Task to carry out ::
Only the stretch of the listing below that runs from the line with "[button] (107, 1558)" through the line with "Ablehnen (692, 2401)" is to be printed, exactly and with both ends.

Records for this task ::
+ + + + +

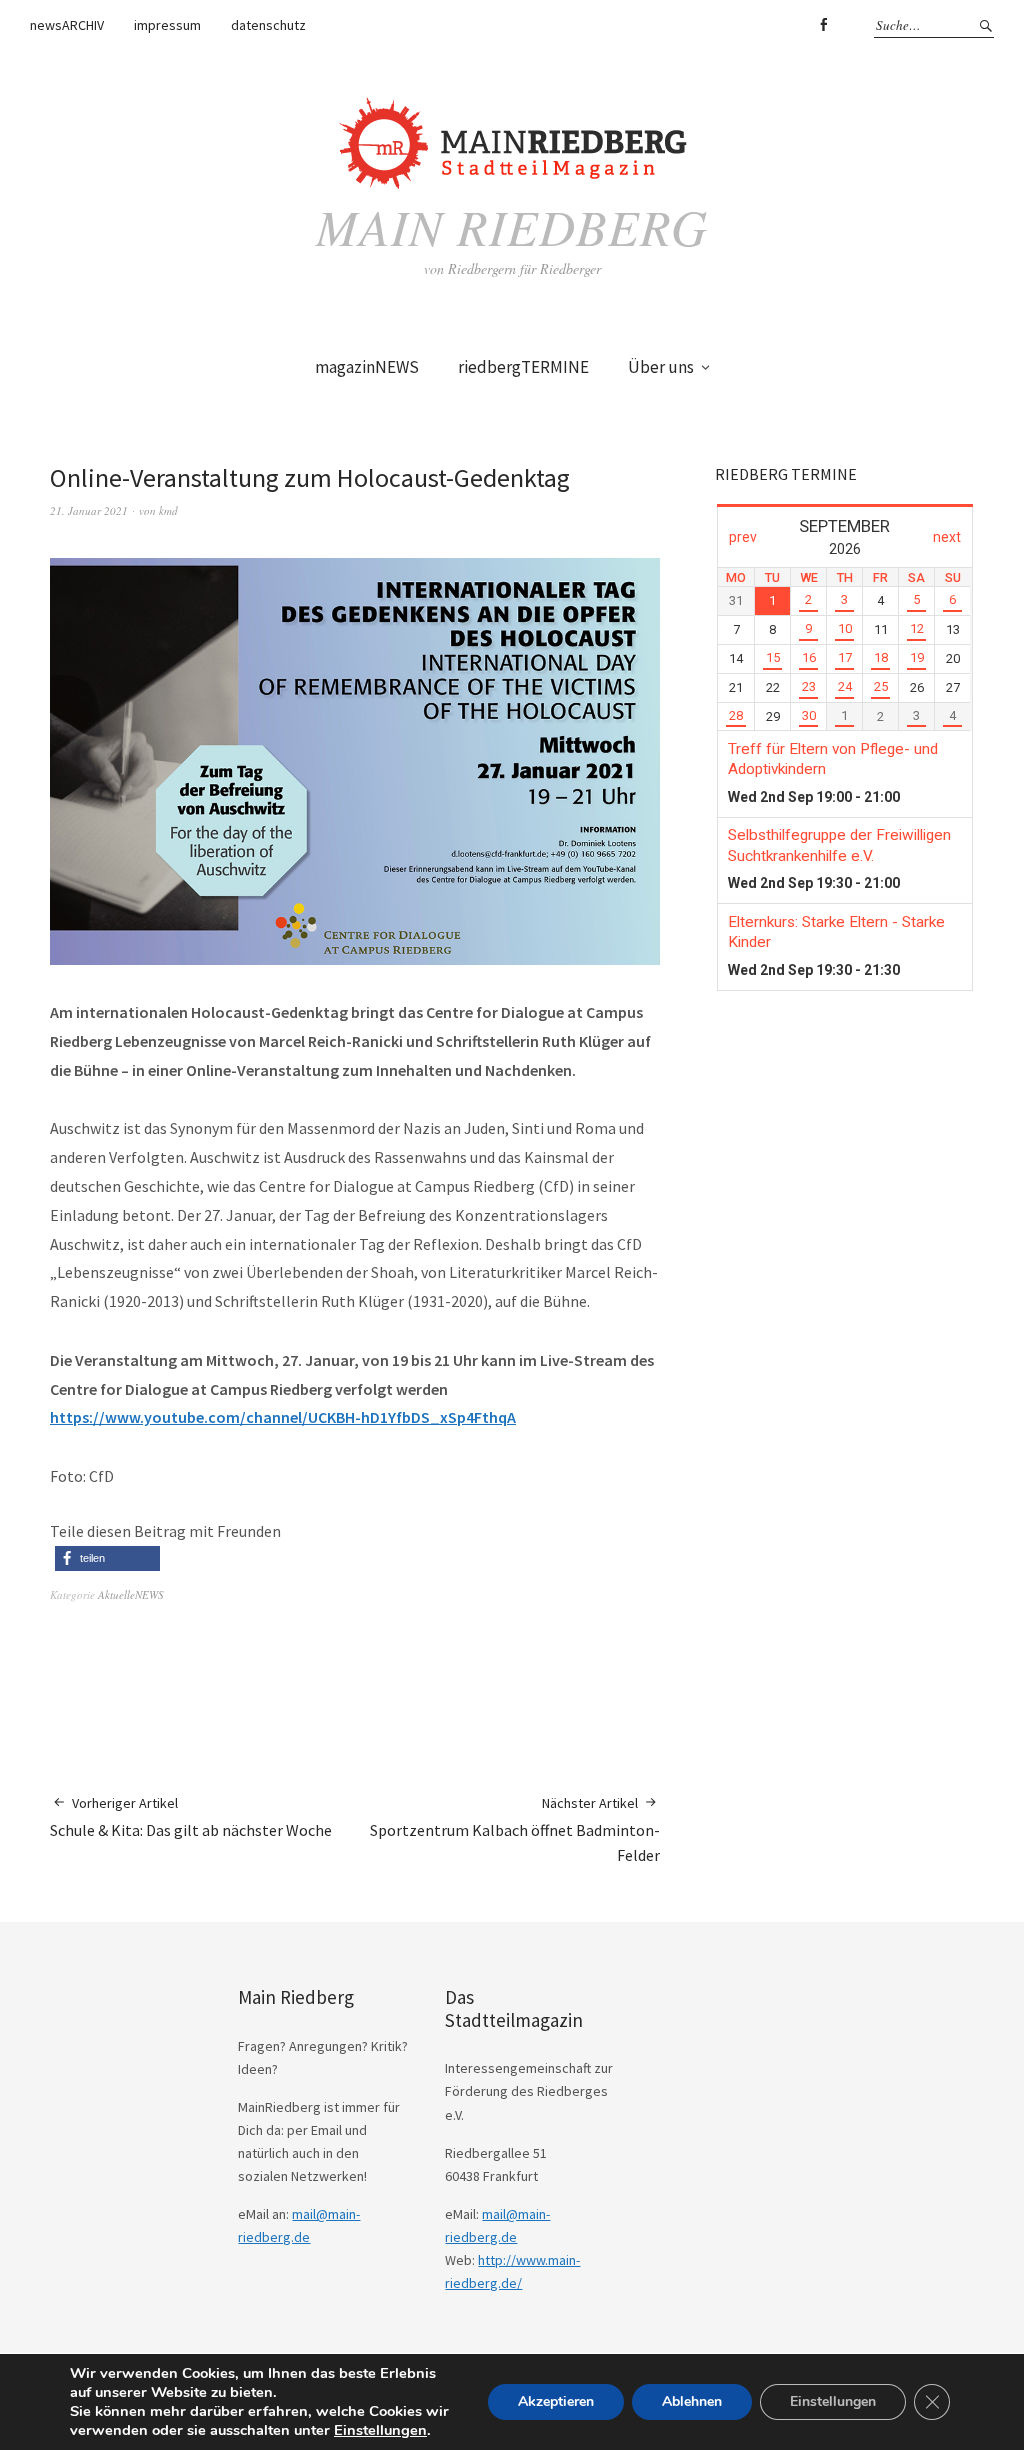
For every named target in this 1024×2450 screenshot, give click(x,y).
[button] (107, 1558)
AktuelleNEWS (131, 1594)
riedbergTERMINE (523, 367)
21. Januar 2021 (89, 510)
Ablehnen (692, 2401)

+ + + + +

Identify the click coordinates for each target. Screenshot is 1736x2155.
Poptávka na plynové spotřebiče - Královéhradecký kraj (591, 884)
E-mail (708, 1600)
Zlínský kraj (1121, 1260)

+ + + + +

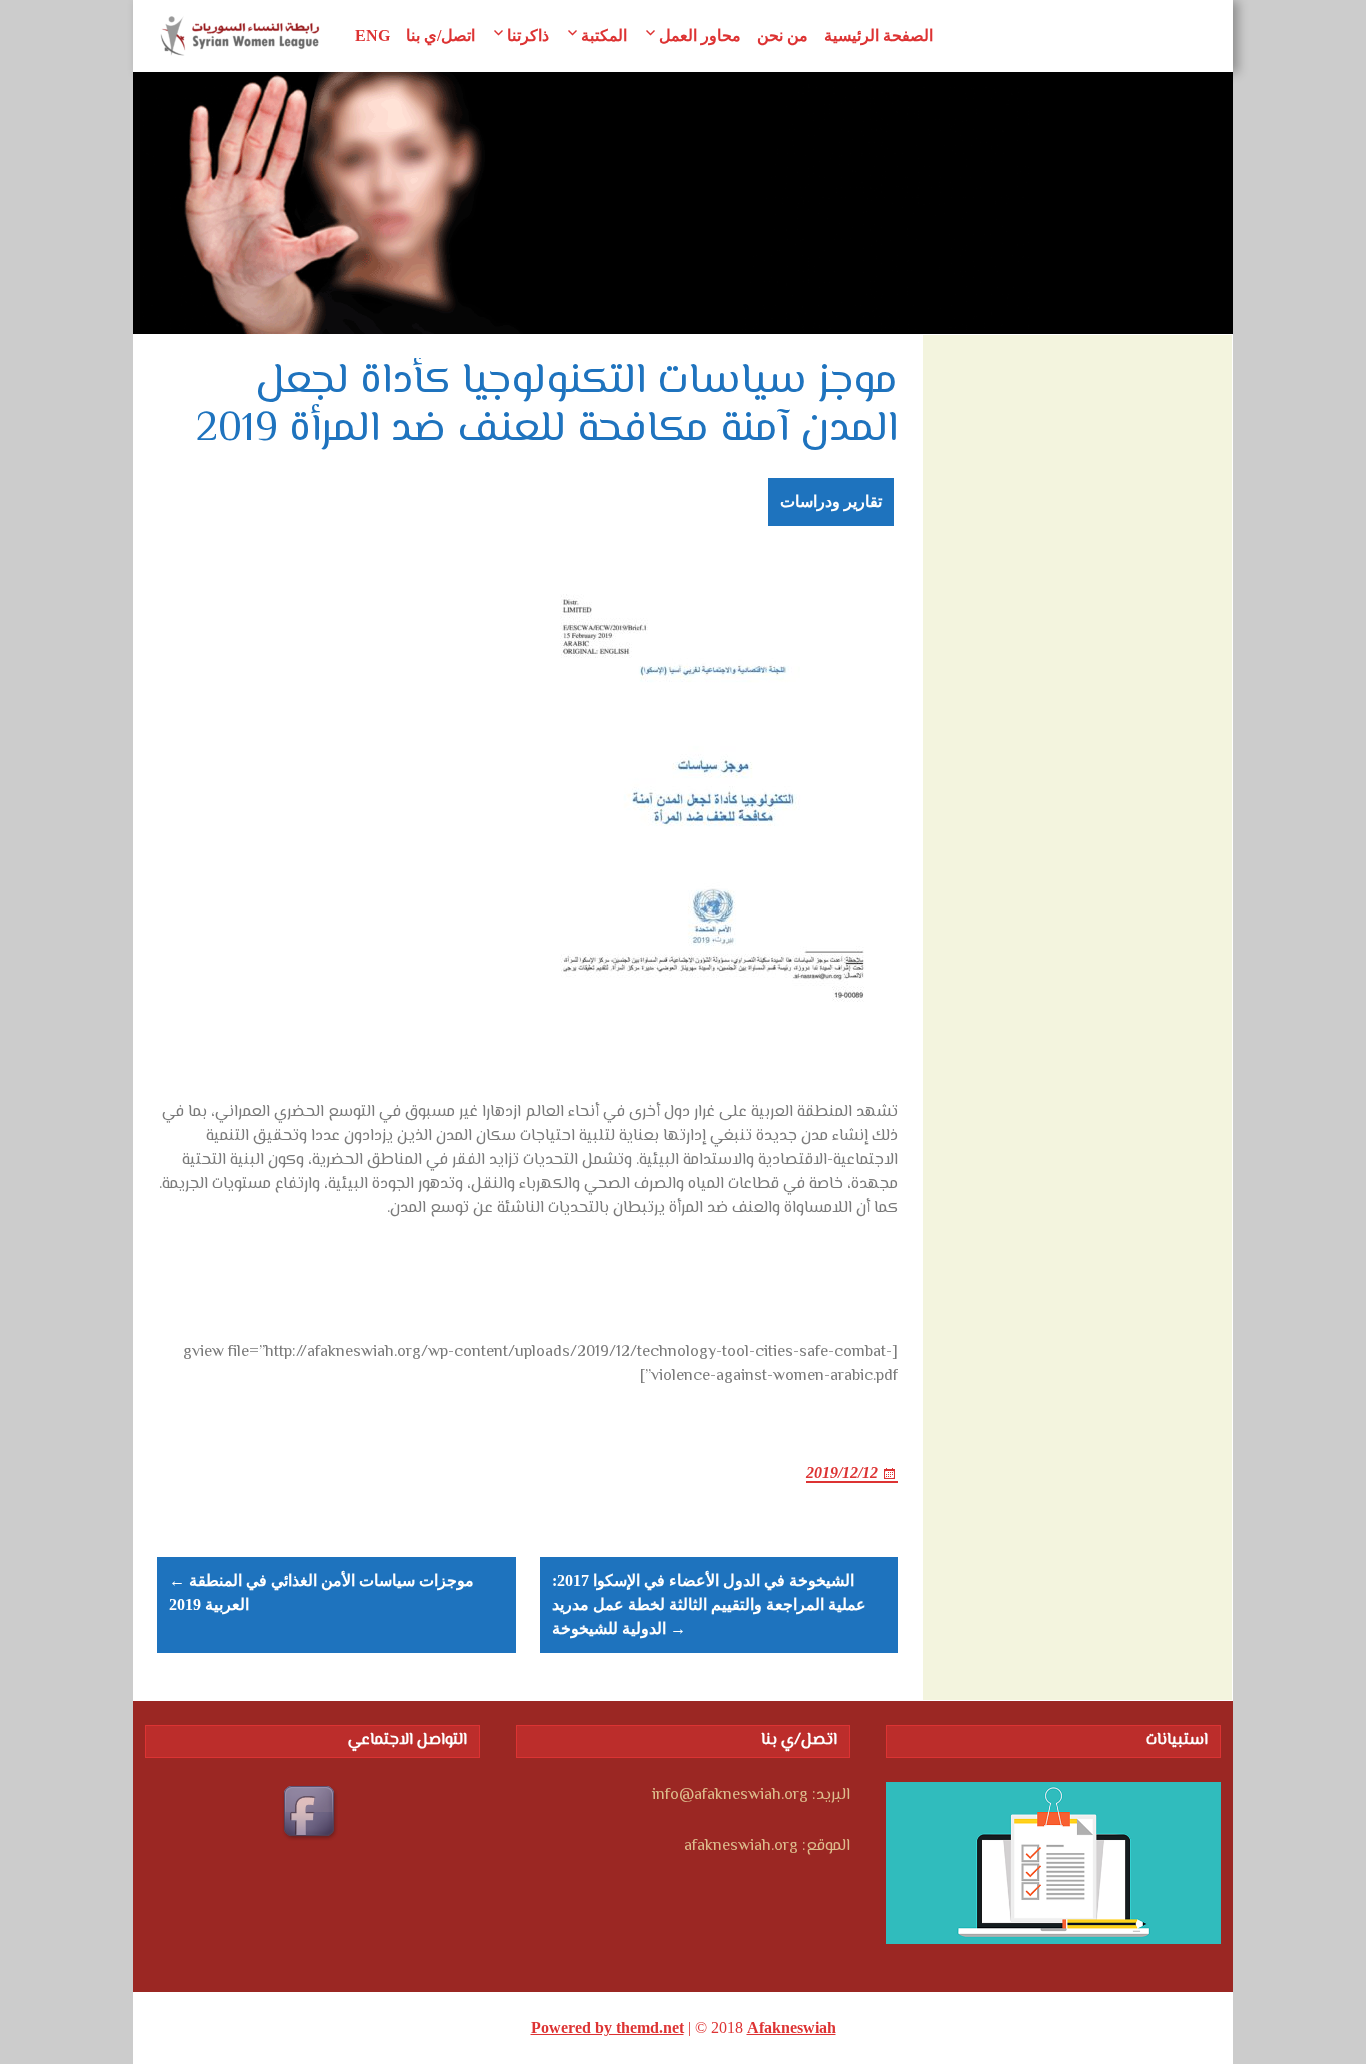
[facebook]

+ + + + +

Completed exercise ::
[button] (107, 1558)
AktuelleNEWS (131, 1594)
riedbergTERMINE (523, 367)
21. Januar 2021 (89, 510)
Ablehnen (692, 2401)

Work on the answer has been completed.